-- begin Document extract --

Many organizations -- Disney, Lexus, and Nordstrom, to name just a few -- are known for their attention to exceptional service. Indeed, everyone has at least one story about an outstanding customer service experience. Here's my own:
Five years ago, I worked as a regional sales director for a Boston-based consulting firm. For one two-year stretch, I traveled approximately 80 percent of the time. To give you an idea of what that's like, consider this: I was on a first-name basis with bartenders at the Boston airport. Security personnel in Atlanta grew to recognize me. I can still recite, verbatim, the menu at the Canton/Akron airport bar and grille. It was a strange existence.
Because I flew so much, I received the "Bose Noise Canceling Headphones" as a gift for Christmas in 2001. Their advertising pointed out the many health benefits of eliminating airplane noise during flight, but for a frequent traveler the appeal was clear: After so many flights, there's only so many interesting people with which to talk. The headphones, with their suggestive bright red light facing the passenger to your right, provided a ready defense for the weary flyer against another long conversation. Umm...sorry. Can't hear you.
I would never have spent the $399 for them, but as a gift? Essential. I had used them on every flight since, until I broke them last year by accidentally rolling my office chair over the right earpiece. I seethed with dismay and low-grade panic: I had to fly that week! What was I going to do? More from curiosity than actual hope, I called the Bose 800 number. Here's how the conversation went. Let's pick it up in the middle:
Joe Anzalone (JA): "... So, umm... anyway, my headphones broke, and I can't use them. Is there anything you can do?"
Bose Guy (BG): "Well, sir, do you still have your receipt?"
JA: "Nope, they were a gift."
BG: "OK, how long have you had them?"
JA: "I'm not sure... a few years?"
BG: "Well, according to the serial number you read to me, you've had them almost six years. Does that sound accurate?"
JA: "Yeah, I guess."
BG: "OK, sir, is this San Diego address current?"
BG: "No problem... we'll overnight you a brand new set. You'll have them tomorrow."
JA: "Really? For free?"
BG: "Yes sir. Thank you for calling Bose. Is there anything else I can help you with?"
To this day, I still can't believe they did that for me. That is great service.
Somewhere along the way, the Bose Corporation decided to place service considerations first and immediate financial gain a distant second. There are probably better headphones out there, or less expensive ones; in fact, I'm sure there are. But I will never recommend any others but Bose's, because of that one phone call I had last year. When I thought about it more, I realized that's why they can charge $399 for virtually the same product you can get from Sony for $125. Service. It's great service that makes any company -- small or large -- a highly profitable enterprise.
Why is this story relevant to our businesses? Because your customers may have had a similar experience, and your service will be compared to that; because your clients may drive a Lexus, shop at Nordstrom, or go to Disneyworld. Every time your customers work with your practice, they are evaluating you.
No one understands this better than Harry Beckwith, author of the bestselling marketing tome Selling the Invisible. As a business owner, when you strive to provide exceptional service, it's wise to follow the following lessons from this invaluable book.
Service lesson No. 1: Study each point of contact, then improve each one significantly.1
When you sit down with your prospect and go through their plan, chances are that your meetings usually go well. But that only covers one point of contact. What about your receptionist, office administrator, appointment setter, or the person that confirms their visit? What does your business card convey? How about your thank you notes -- are they handwritten or formal?

-- end Document extract --
-- begin Data extract --

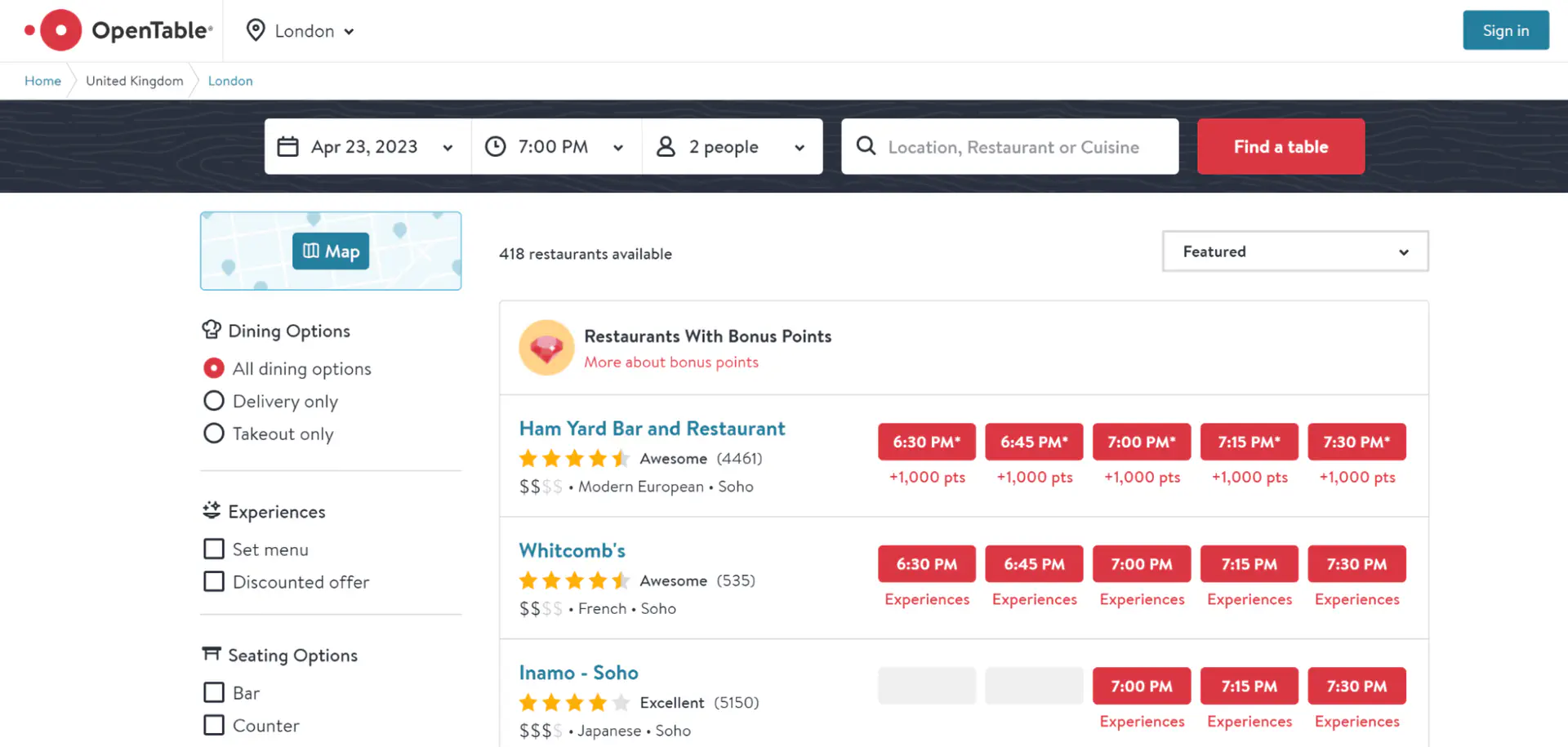Click the location pin icon near London
This screenshot has width=1568, height=747.
[256, 30]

-- end Data extract --

**Task description:** Please write what comes next in the customer service article, picking up after its last sentence. The data stands apart from the customer service article and is not part of it.

**Task result:**
Remember, everything matters. If your receptionist sounds indifferent when she picks up the phone, your customer will believe that indifference is rampant in your practice. If your business card is polished and sophisticated but your office is laid-back and casual, the customer gets an inconsistent message. The great service companies study every contact point and make them consistent and memorable.
Service lesson No. 2: If you're selling a service, you're selling a relationship.2
Many advisors I speak with are convinced their prospects are buying their expertise first. But in spite of all the "armchair investors" we often come across, the simple truth is that we understand the business of financial planning better than they do. They cannot intelligently compare our plan to another one, but they can evaluate our service, remember how they feel every time we deal with them, and the importance we place on the relationship we have with them.
Service lesson No. 3: Make sure the client knows.3
Similarly, when you deliver a truly exceptional solution, you may know that, but your client may not. Don't assume they're aware of the thought, toil and experience that went into creating their plan. As Beckwith points out, "If you beat the deadline by two days, make sure the client knows. If you came under the estimate by 7 percent, make sure the client knows. If you are especially proud of something you did, make sure the client knows. Don't expect the client to know how hard you have worked, how much you have cared, and how well you have performed. So often, the client is the last to know."
We're not talking about bragging here. There's a subtle but important difference between claims and facts, and when you're making sure the client knows, stick to the facts. Instead of claiming, "I've done a terrific thing for you here, you're not going to believe it," calmly point out how your plan has delivered better-than-expected benefits to the client's situation. They will never forget it.
It's important to realize that your level of service isn't just compared to that of another financial advisor in your market, it's up against every other service experience they've had that day, that week, or that month. As you reflect on that, ask yourself: Did I deliver something truly exceptional to my clients today? It's that level of dedication that will turn your customers into fervent advocates for your business.
As for me, my flight is boarding. Time to put my headphones on!
1Beckwith, Harry, Selling the Invisible,© Warner Books, 1997, pp. 50-51.
2Ibid, p. 42
3Ibid, pp. 226-227.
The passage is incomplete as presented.